As investors pile into gold and other precious metal ETFs, expectations of an eventual surge in inflation seem to be building–even through deflation may be the more immediate concern. Another popular way to protect against such a development has been with inflation protected bonds, securities that can offer investors protection against inflation by adjusting principal in line with changes in CPI while also paying out dividends–something that most precious metal ETFs (at least those not collateralized by U.S. Treasury bonds) cannot match. Due to these payouts, these funds have becomes extremely popular with investors; the top ETF in the Inflation-Protected Bond ETFdb Category, the iShares Barclays TIPS Bond Fund (TIP), has taken in over $20 billion in assets and trades more than 800,000 shares daily.
Yet some investors who are concerned about long-term bonds may have reservations about TIP, which currently has less than 40% of its total assets in bonds maturating in less than five years and slightly more than 25% of its assets in bonds maturing more than 15 years from now. Due to this, a number of funds have stepped in to take advantage of this gap, with PIMCO leading the way in terms of segmenting the TIPS market. Now iShares is planning another addition to its TIPS ETF lineup, recently detailing plans for another fund [read PIMCO Boosts ETF Presence].
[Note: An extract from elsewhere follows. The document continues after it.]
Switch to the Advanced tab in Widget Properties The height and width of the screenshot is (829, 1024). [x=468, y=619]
According to a recent filing with the SEC, iShares has sought regulatory approval in order to launch the Barclays 0-5 Year TIPS Bond Fund. This proposed fund will follow the Barclays Capital U.S. Treasury Inflation-Protected Securities (TIPS) 0-5 Years Index, a benchmark that measures the performance of the inflation-protected public obligations of the U.S. Treasury that have a remaining maturity of less than five years. As of August 30, 2010, there were 13 issues in the underlying index, which is market cap-weighted and updated on the last calendar day of each month.
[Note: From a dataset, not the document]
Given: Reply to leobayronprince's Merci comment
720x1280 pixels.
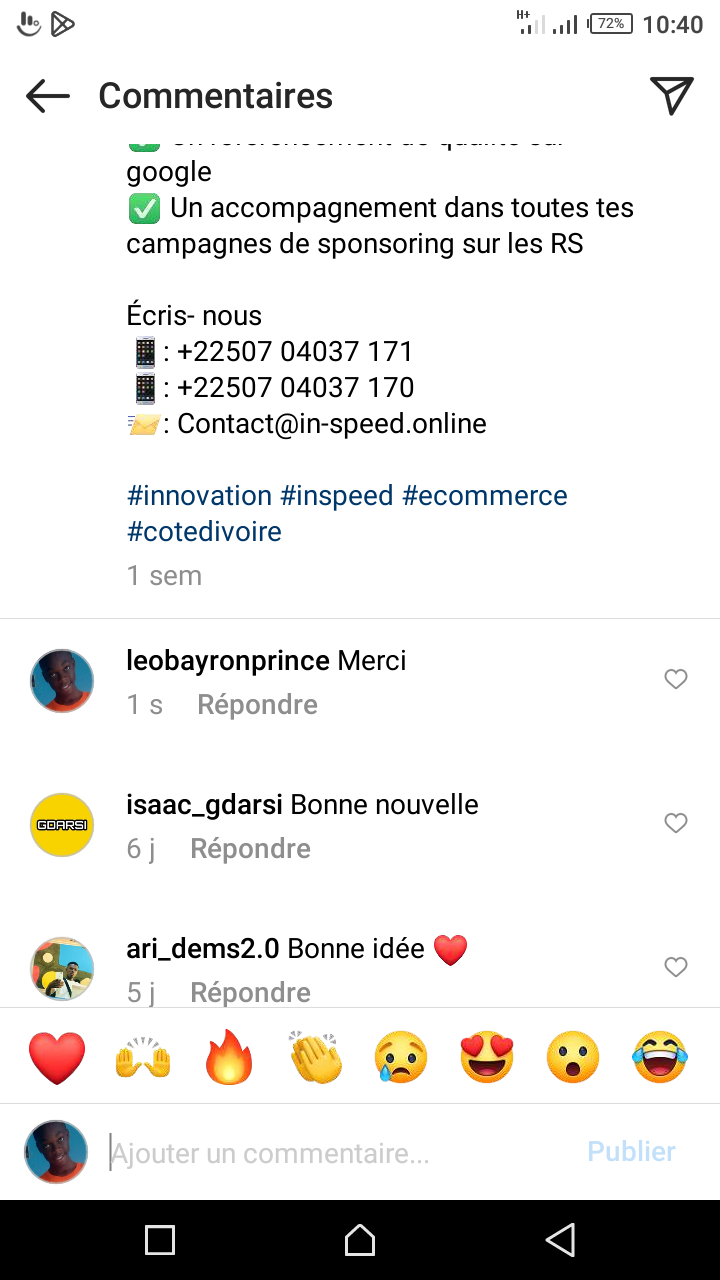Looking at the screenshot, I should (257, 705).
The short-term TIPS market is currently relatively sparse, however, the proposed iShares fund looks likely to compete with a similar fund from bond giant PIMCO, the 1-5 Year U.S. TIPS Index Fund (STPZ). This ETF charges an expense ratio of just 20 basis points and has already build up a significant following with over half a billion dollars in assets. STPZ tracks the BofA Merrill Lynch 1-5 Year US Inflation-Linked Treasury Index, a benchmark consisting of U.S. Treasury Inflation Protected Securities with at least $1 billion in outstanding face value and a remaining term to final maturity of at least 1 year and less than 5 years [also see iShares Files For Global TIPS ETF].
The proposed fund from iShares looks to offer investors a shorter effective duration than its counterpart from PIMCO due to the inclusion of bonds maturing in less than one year. While it appears as if STPZ will offer investors a similar level of concentration as both of the funds have roughly the same number of holdings (STPZ has 12 holdings while iShares’ proposed fund’s underlying index has 13) this could change in the near future since STPZ requires nearly four times the level in terms of minimum outstanding face value in order to include the bonds in the fund. No matter what happens, it looks to be an interesting end to the year as competition finally begins to hit up in the increasingly important bond ETF space [also read 2010: Year Of The Bond ETF] .
Disclosure: No positions at time of writing.